Ein Bild, das um die Welt ging: Ein toter Blauwal beginnt sich aufzublähen.

Ottawa - Zwei Meldungen über gestrandete Wale sorgten in den vergangenen Wochen für Aufsehen. Zum einen ging es um einen von mehreren toten Blauwalen, die an die Küste Neufundlands gespült worden waren.
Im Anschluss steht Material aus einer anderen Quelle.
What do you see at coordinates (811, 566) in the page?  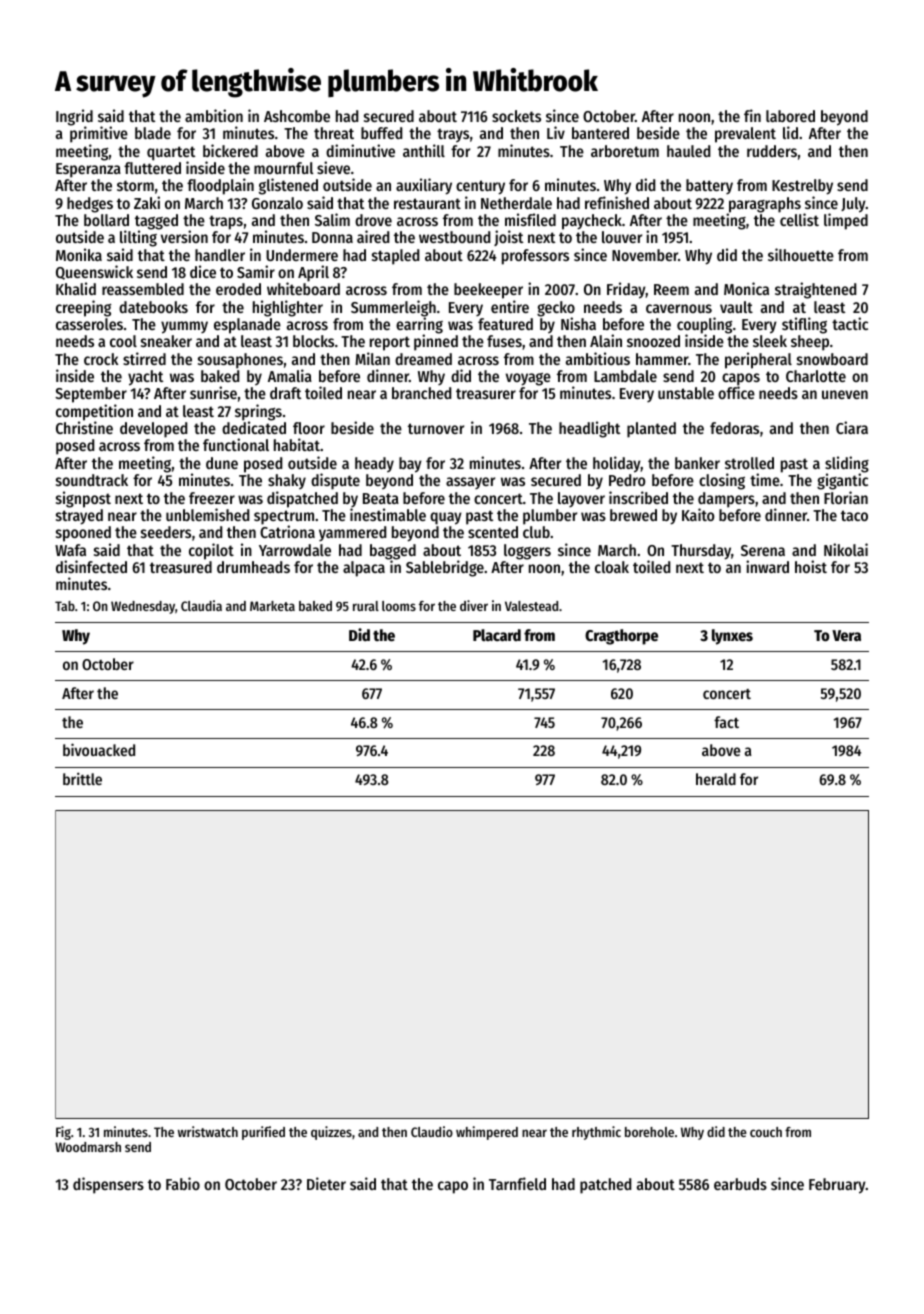 I see `hoist` at bounding box center [811, 566].
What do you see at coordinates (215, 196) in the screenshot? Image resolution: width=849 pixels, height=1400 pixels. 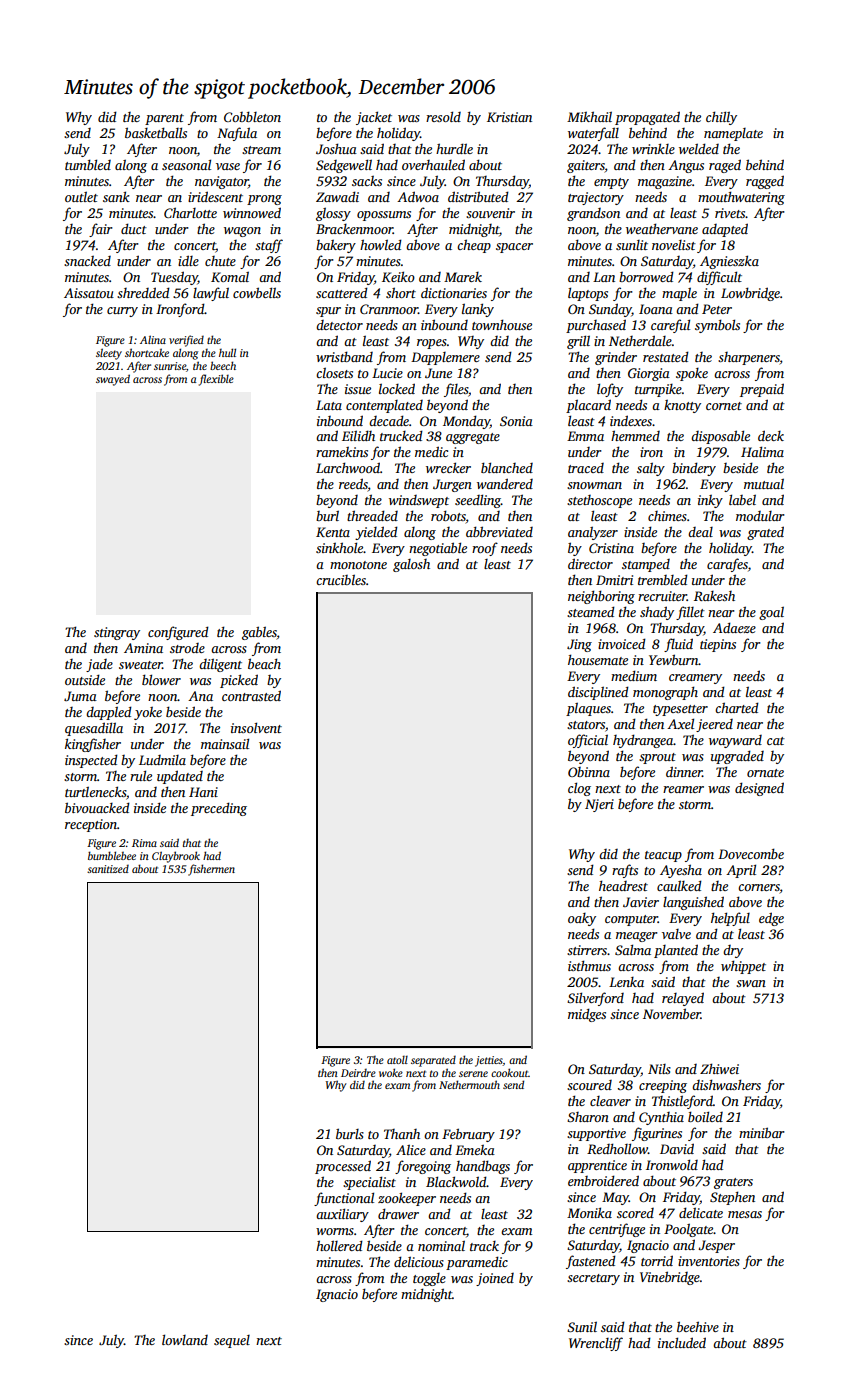 I see `iridescent` at bounding box center [215, 196].
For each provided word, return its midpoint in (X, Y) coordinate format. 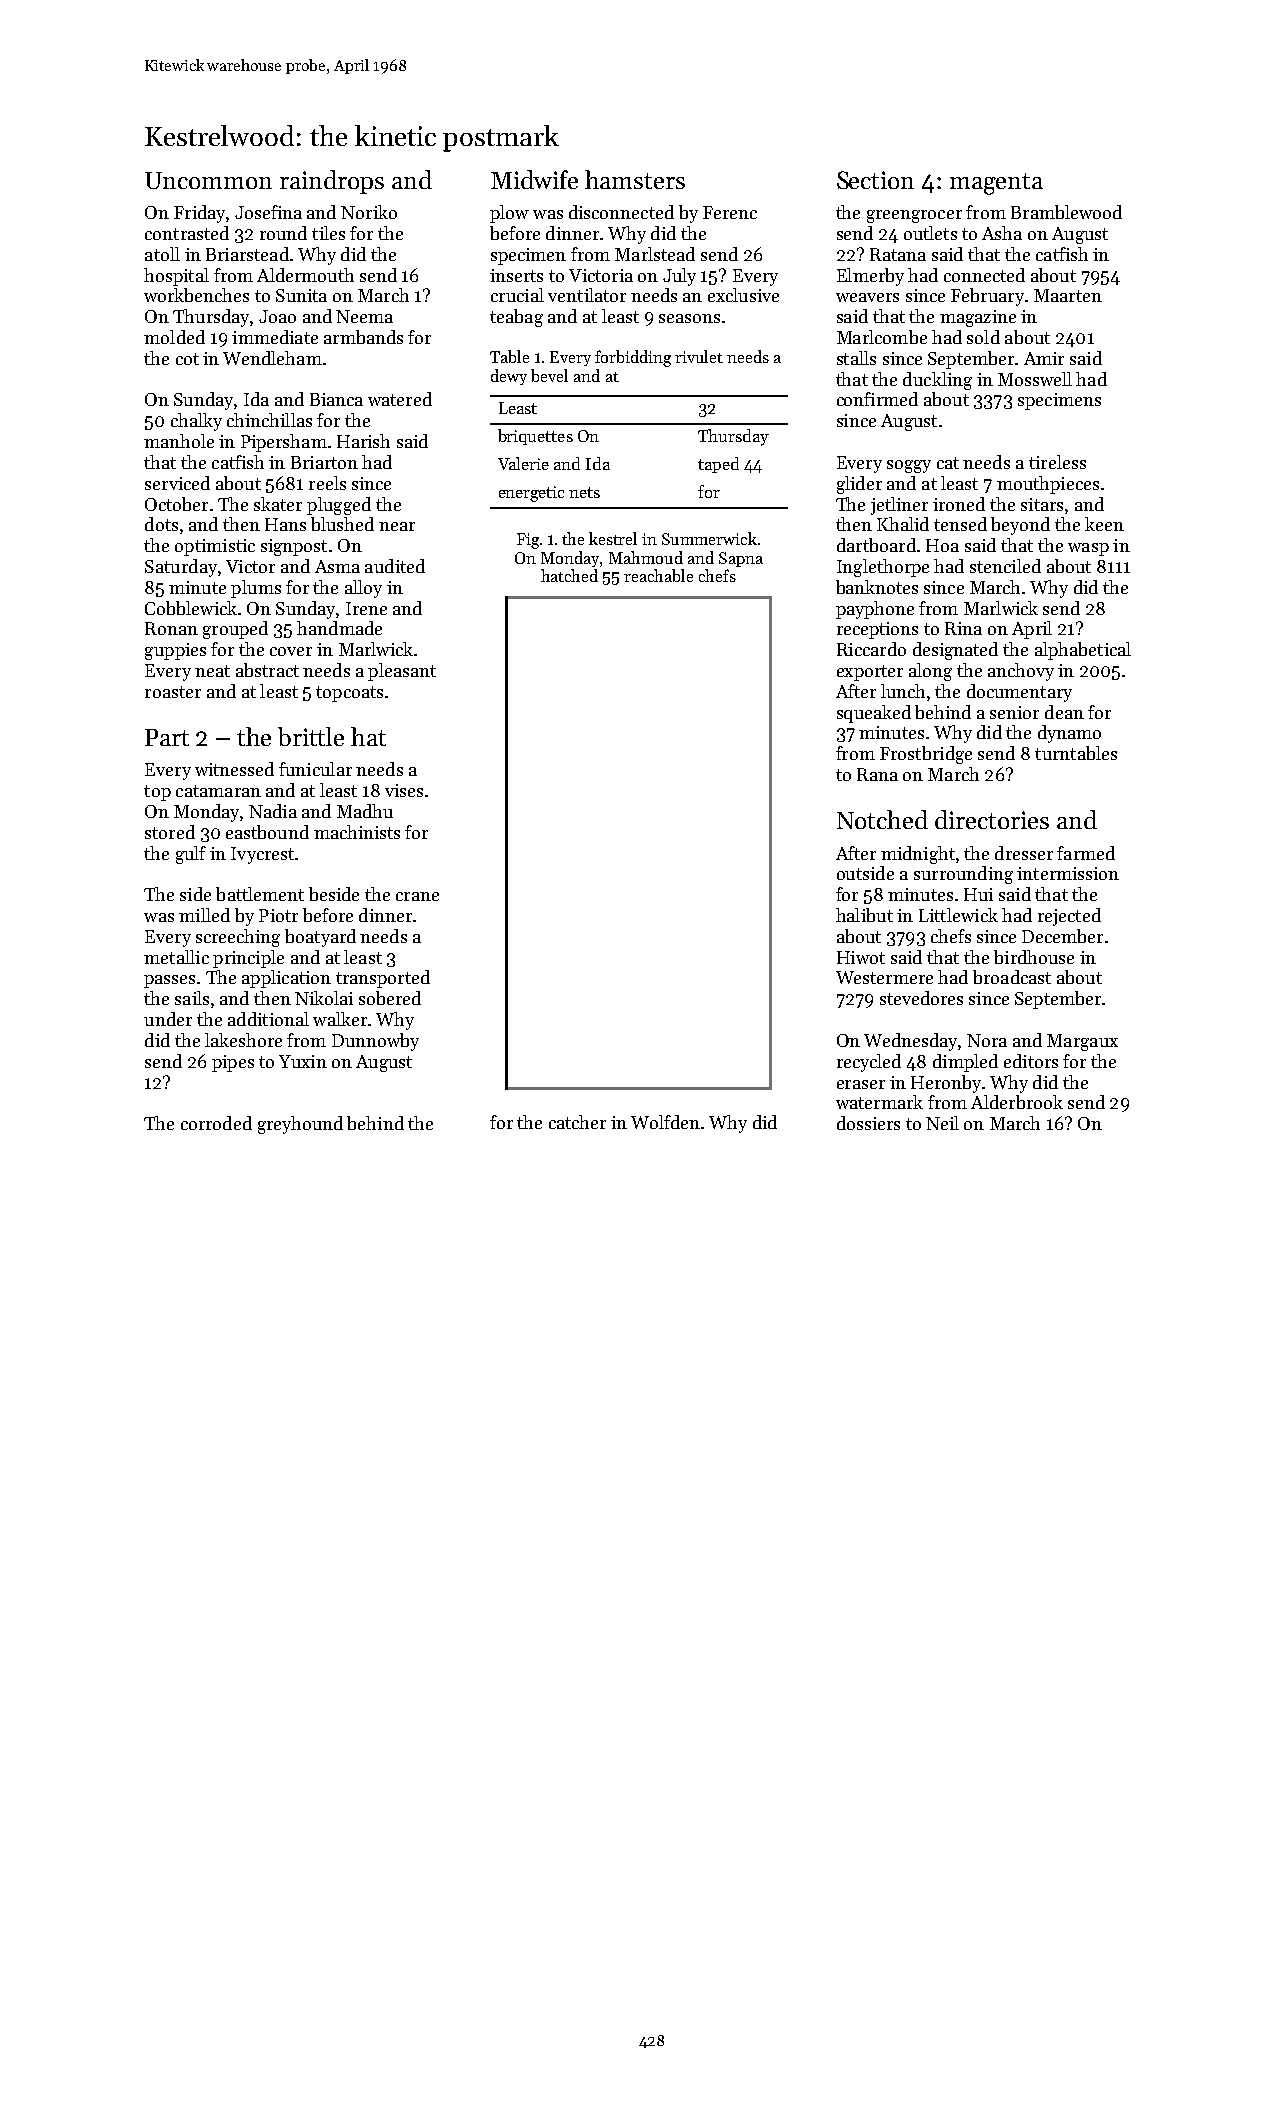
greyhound (300, 1125)
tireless (1057, 462)
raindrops (332, 182)
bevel (549, 375)
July (679, 277)
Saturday (181, 568)
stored (170, 832)
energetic (531, 494)
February (987, 297)
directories (992, 819)
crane (417, 896)
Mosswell (1035, 379)
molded (174, 337)
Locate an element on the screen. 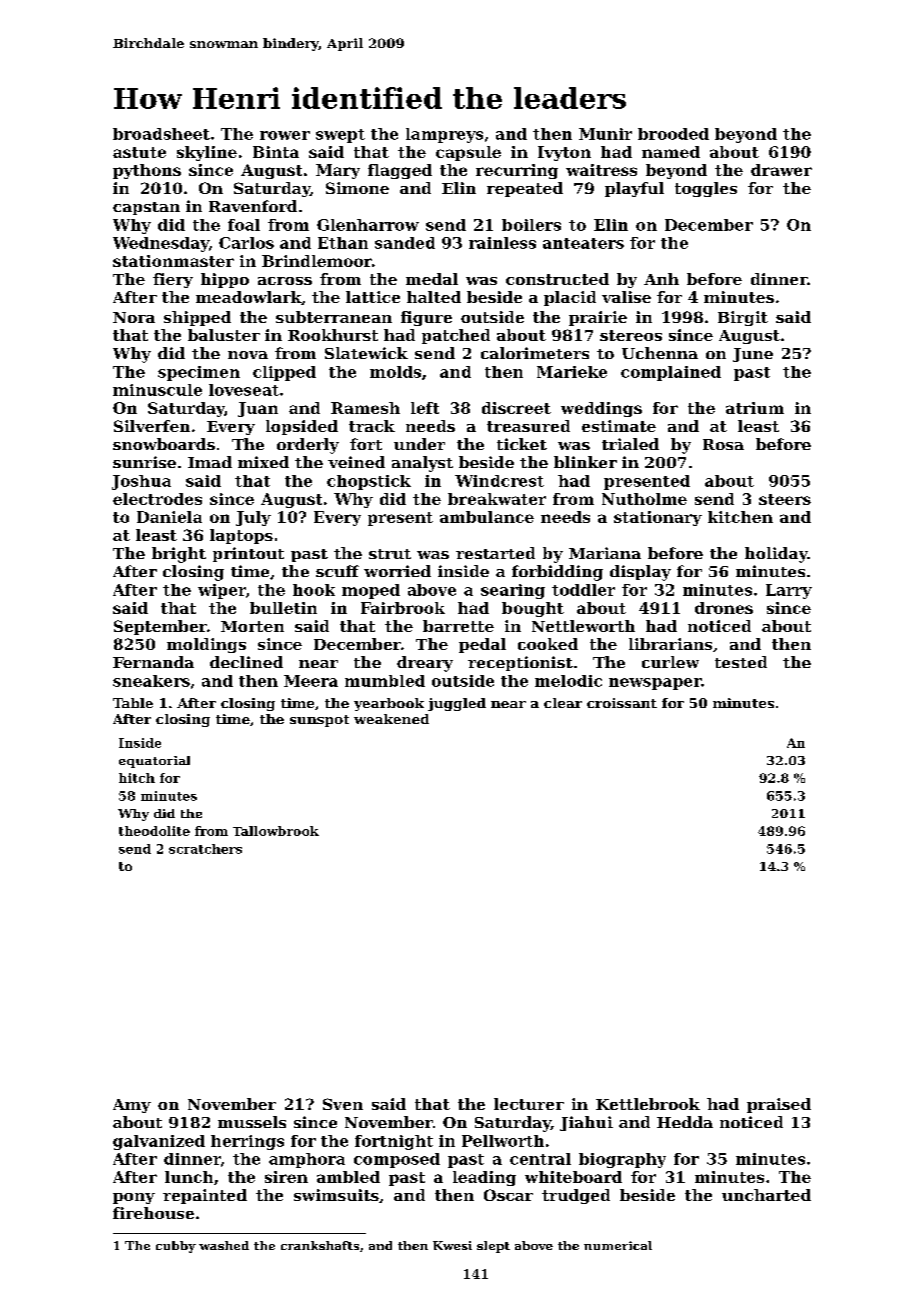 The width and height of the screenshot is (924, 1308). Table is located at coordinates (133, 703).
Der 24 Meter lange Kadaver des Tiers blähte sich durch die Faulgase immer weiter auf - die Bewohner eines in unmittelbarer Nähe gelegenen Fischerdorfs befürchteten eine Explosion und klagten darüber, von den Behörden keine Hilfe zu erhalten (mittlerweile haben Mitarbeiter des Royal Ontario Museum damit begonnen, den Kadaver zu zerlegen und abzutransportieren).

Im zweiten Fall ging es um einen ebenfalls in Neufundland gestrandeten Pottwal: Auch hier fühlten sich die Anrainer mit dem verrottenden Tier allein gelassen und versuchten es in ihrer Ratlosigkeit auf eBay zu versteigern - was von dem Online-Auktionshaus aber untersagt wurde. Beide Fälle zeigen, dass es erhebliche logistische Probleme bereitet, wenn man sich plötzlich mit einem dutzende Meter langen und viele Tonnen schweren Kadaver konfrontiert sieht.


Südafrika 2005: Ein gestrandeter Südkaper wird durch Sprengung getötet.

Da sich Berichte über Walstrandungen in der Regel um heroische - und leider oft vergebliche - Rettungsbemühungen drehen, stachen diese beiden Ereignisse heraus. Insbesondere die Assoziation von "Wal" und "Explosion" regte offenbar die Fantasie an: Videos von zur Explosion gebrachten Walen verbreiteten sich viral im Netz, moralische Empörung über die Schaulust folgte auf dem Fuß.

Mag leicht sein, dass dabei niedere Instinkte angesprochen wurden. Ganz nüchtern muss man allerdings auch festhalten, dass diese Sensationslust den toten Wal sicher weniger gestört hat als selbst der allersanfteste Whalewatching-Tourismus zu seinen Lebzeiten. Viel wichtiger ist ohnehin eine andere ethische Frage: Was tut man mit einem gestrandeten Großwal, der noch lebt, bei dem aber keine Chance mehr besteht, ihn zurück ins Meer zu schaffen? Ein riesiges und hochempfindsames Tier, das über Stunden und Tage hinweg unter seinem eigenen Gewicht erstickt und von der Sonne verbrannt wird - was ist die humanste Art, es zu töten?


Korrekt durchgeführt, ist die Sprengung eine gnädig schnelle und überraschend saubere Tötungsmethode.

Der US-amerikanische Blogger Jason Bittel ist dieser Frage im Online-Magazin "Slate" nachgegangen. Er lässt Craig Harms, einen Experten für Tiemedizin, berichten, wie sanfte Tötungsmethoden oft nicht funktionieren, weil die erforderlichen Betäubungsmittel einfach nicht in ausreichender Menge zur Verfügung stehen. Gift kann auch deshalb Probleme bereiten, weil sich - eine weitere Qual für das verendende Tier - Aasfresser wie Möwen über den noch lebenden Wal hermachen und dabei das Gift aufnehmen würden.

Wegen fehlender Mittel oder zu langer Transportzeiten für die notwendige Ausrüstung ist eine Rettung oft nicht möglich - weshalb Länder wie Australien oder Südafrika in der Vergangenheit bereits zu einem vermeintlich drastischen Mittel gegriffen haben: nämlich den Wal mit Sprengstoff zu töten. Eine Methode, die laut Harms trotz des absehbaren öffentlichen Echos, das sie auslöst, nicht die schlechteste ist.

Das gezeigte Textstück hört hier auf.